I got to give out advice two times last week....one time it was even asked for. Well maybe a tad bit few more times i gave it out for free; like the bagger at the grocery store that threw cans on top of my tomatoes; and the woman the cut me off in traffic I gave her a little unwarranted advice of where she could put that finger she was flipping at me; oh, the best was the advice to my four year old daughter that she should always wear pants OVER her underwear...

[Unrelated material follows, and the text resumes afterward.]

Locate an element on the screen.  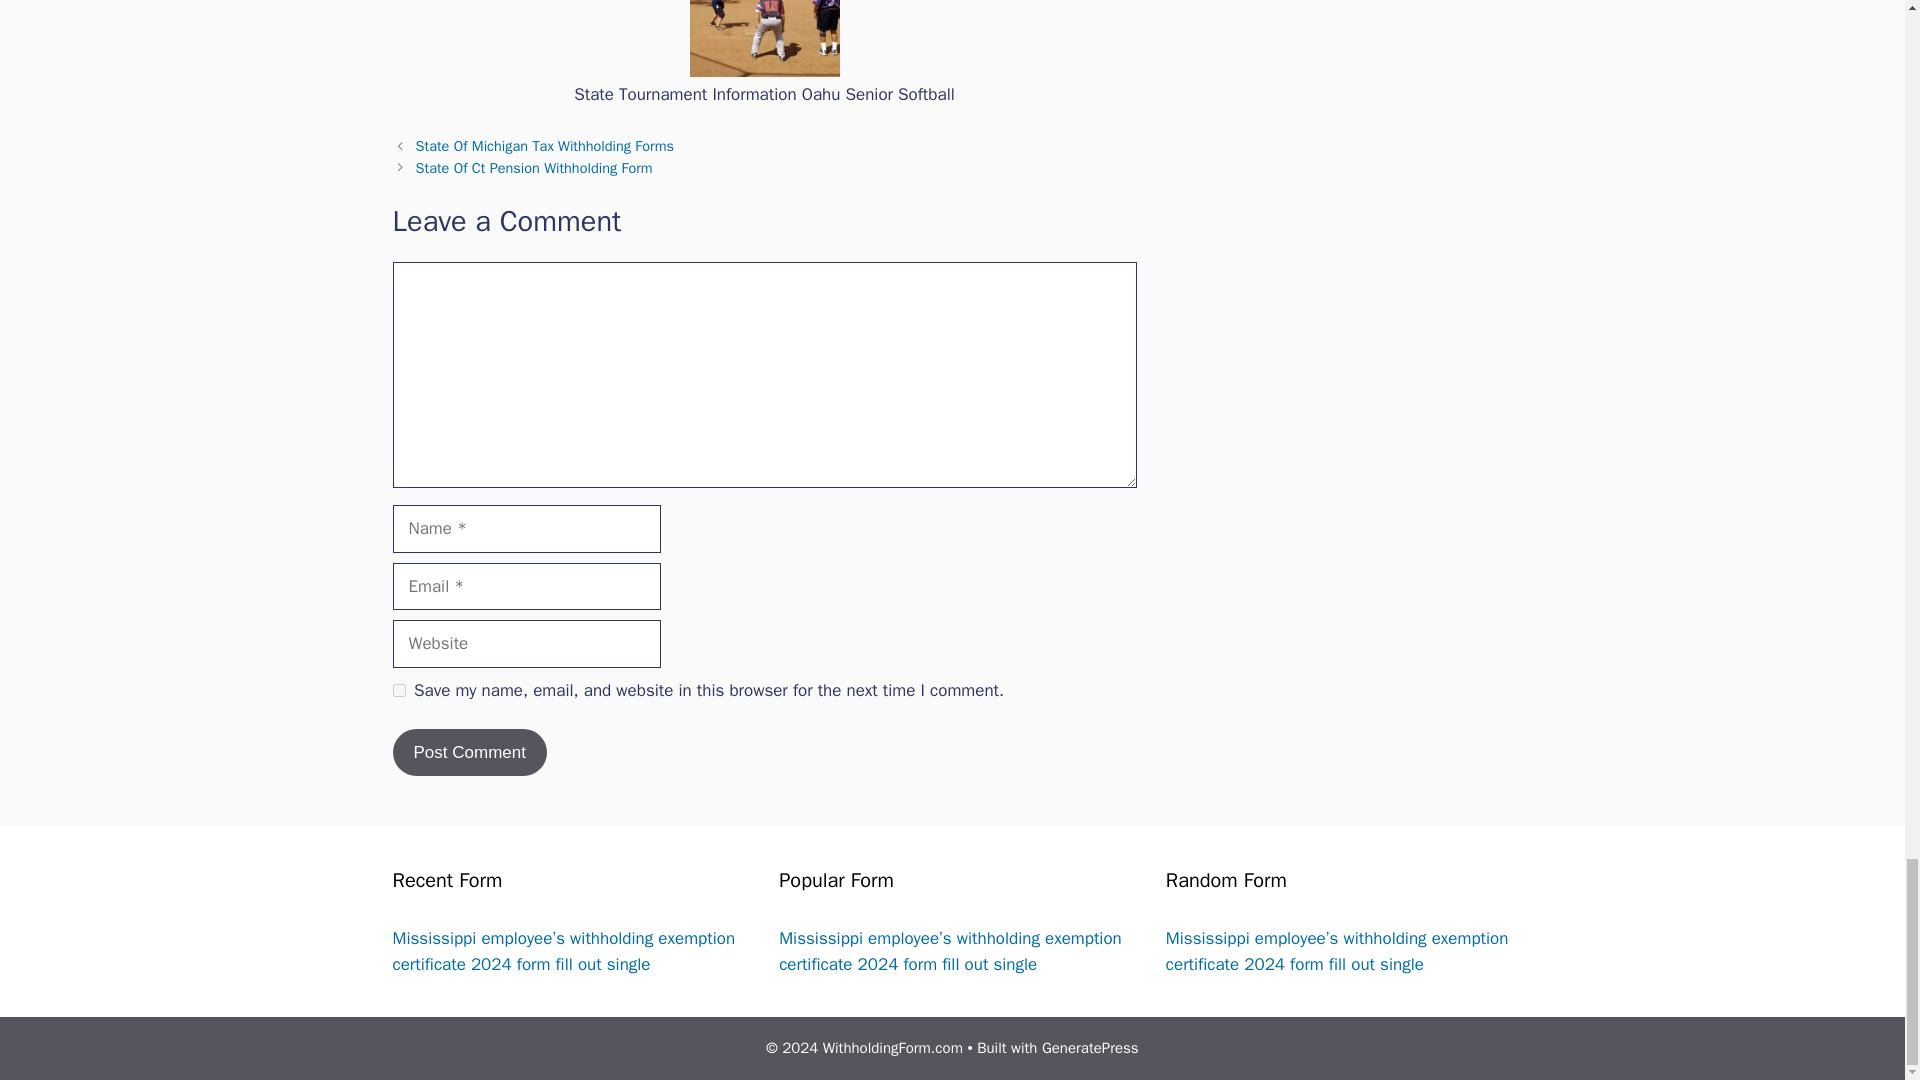
State Of Ct Pension Withholding Form is located at coordinates (534, 168).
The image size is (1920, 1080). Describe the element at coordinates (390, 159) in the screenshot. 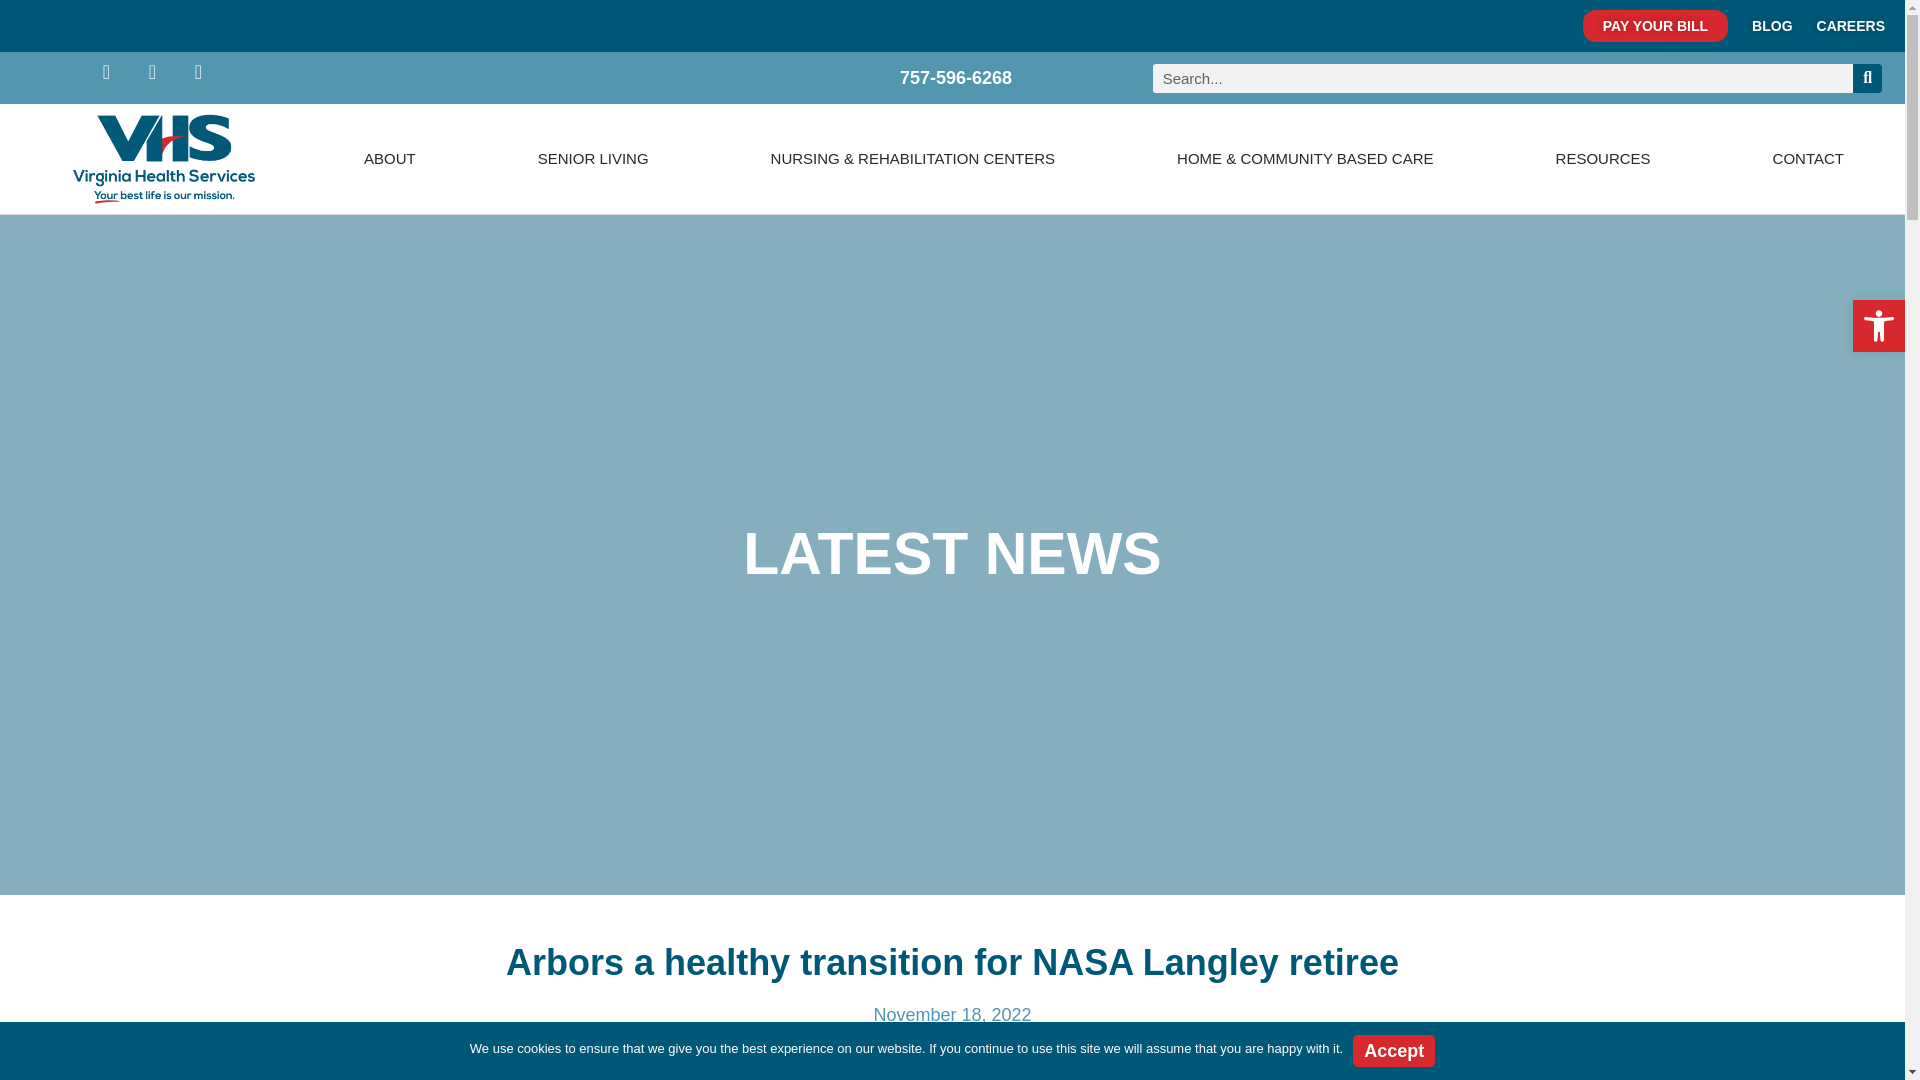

Anyway this is the tale of two kinds of advice, Business Advice and Personal Advice. One of them was not really um asked for...you can uh...guess which one I bet.
1. Business Advice
A friend who is a fellow business owner and a good friend called me at the end of the day, she was having 'one of those days'. She just wanted to commiserate about things, she was tired, plain old tired of doing it all. I empathized for sure, and I agreed with her, having seen the sad and lonely side of being a sole proprietor. We did not talk for long, and I did not feel I helped her at all. After a night of sleep and a couple conversations with my husband I decided I should call her back. I called her the next morning, and said, "Okay I have thought about what you said and I want to know, do you want my advice or did you just want me to listen to you?" She said, yes she did value my opinion and she did indeed want my advice.
I told her not to worry about best sellers,or margins, or anything but be true to what her company was based on. She started to say 'yes, but (my favorite saying) that is not even close to our best seller'. My response was well figure what you want to do - and do that. Either let someone else do the "other things" or stop doing everything. And I threw a quote back at her that she told me years ago, "You can't be everything to everybody".
Whether she decides to take my advice or not is not the point. She had called for and asked for advice, not just someone to agree with her. I hope I helped her. The conversation would have gone very differently had I just blurted out advice during our first conversation.
2. Personal Advice
My sister was not happy about something and she started to tell me about it. She was just relaying the story and asking if I agreed. Well, I guess I put my "I'm going to give you advice" hat and I agreed and then gave some advice, then some more....then kept talking. She (to her credit) said I am not ready to hear that, and that is not what I want to talk about right now. Then she turned away and kept talking and saying, I do not want to talk about it, and maybe later I will ask you. So as I was leaving the room I then decided to put on another hat, "I am your Big Sister that will Push Your Buttons" hat and I said something.....not nice, not true and not what I meant to say.
Ah...ya well she blew up at me, she got really mad at me. I yelled back - a big nasty crying fight with very hurt feelings, hers mostly (Sibling fights are the worst and sometimes nastiest - we know each other oh too well).
Well the damage was done, I tried to explain what I meant and I tried to calm her down. I apologized and apologized over and over. She was really mad at me....um did I mention that already? I know I deserved her wrath, whether it was true or not it was not warranted and I am kicking myself even as I write this. In fact I am still trying to pry my size 6 shoe out of my mouth, since firmly planting it there Saturday afternoon.
Problem is I broke cardinal rule number one, I never asked if she wanted my advice. And...after she TOLD me she did not under any circumstances want any of my advice, I then blurted it out anyway.
When I worked in computer animation, and on the computer for like 10 hours a day, I started to get some crazy thoughts. It was usually at the end of a project and after pulling 12 or 14 hour days I would get pretty punch-drunk tired. I would drop things a lot and say things I should not (lack of sleep and stress-induced deadlines will do that to me). Anyway, after screwing something up I would always in my head think CTRL+ Z, sometimes I would even say it out loud or type it in the air, hoping by some miracle that I could change history......
CTRL+Z, CTRL + Z....
Ahh... the taboo word "advice." As a Therapist, clients often come to me asking for it. I am very resistant to give it to them - why? I once read that when you give another advice, it implies that they are not capable of finding the answers for themselves. Maybe that is why many people get defensive when advice is offered. I've found it more helpful to ask questions to get the other person to "think" about their situation and come up with their own answers. People then feel empowered and capable. They also can't come back and blame me if my advice stunk!
I thought I would share one of my favorite handouts I like to give clients intitled "Please Listen." Author Unknown.
When I ask you to listen to me and you start giving me advice, you have not done what I asked.
When I ask you to listen to me and you begin to tell me why I shouldn't feel that way, you are trampling on my feelings.
When I ask you to listen to me and you feel you have to do something to solve my problem, you have failed me, strange as that may seem.
Listen! All I ask is that you listen. Don't talk or do - just hear me.
And just for the record, your advice/ suggestions/ feedback have been very helpful Jamie! Give yourself a break.